__INSTRUCTIONS TO FOLLOW__
When you reach the line with "Where should I click to: Collapse" in the records below, begin transcribing exactly and continue up to and including the line with "Viewport: 672px width, 1498px height.", leaving out every picture.

__GIVEN DATA__
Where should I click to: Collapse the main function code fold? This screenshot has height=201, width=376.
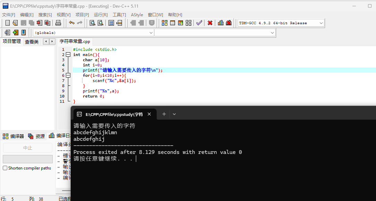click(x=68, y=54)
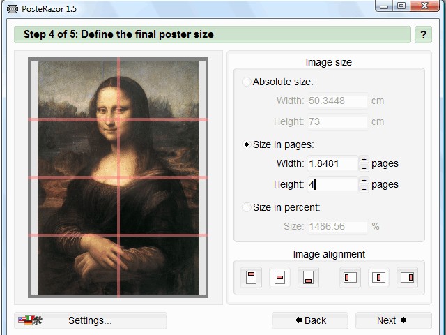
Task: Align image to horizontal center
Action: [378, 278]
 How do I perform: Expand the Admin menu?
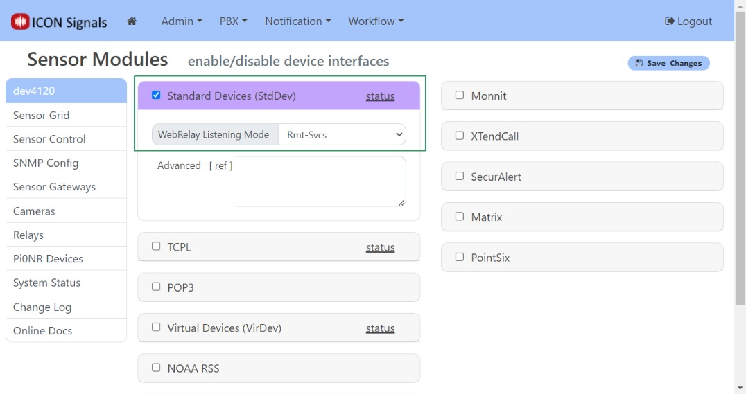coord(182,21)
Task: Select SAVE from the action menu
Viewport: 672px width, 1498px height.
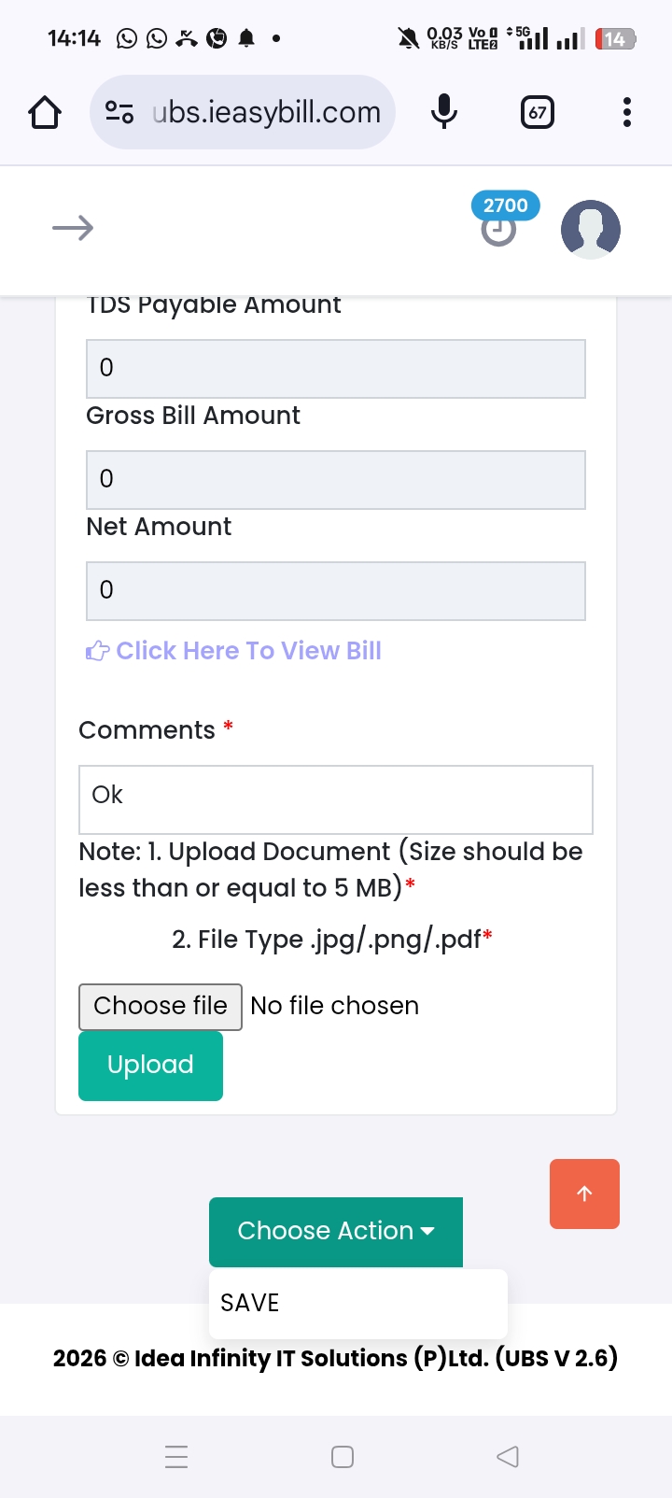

...

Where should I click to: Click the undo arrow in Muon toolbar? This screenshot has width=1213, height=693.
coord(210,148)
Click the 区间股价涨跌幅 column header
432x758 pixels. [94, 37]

__SOLUTION TO THE EXERCISE__
Where should I click to: Collapse the main function code fold? This screenshot has height=201, width=376.
click(x=68, y=54)
Task: Align image to horizontal center
Action: [378, 278]
 How do I perform: Expand the Admin menu?
coord(182,21)
Task: Select SAVE from the action menu
Viewport: 672px width, 1498px height.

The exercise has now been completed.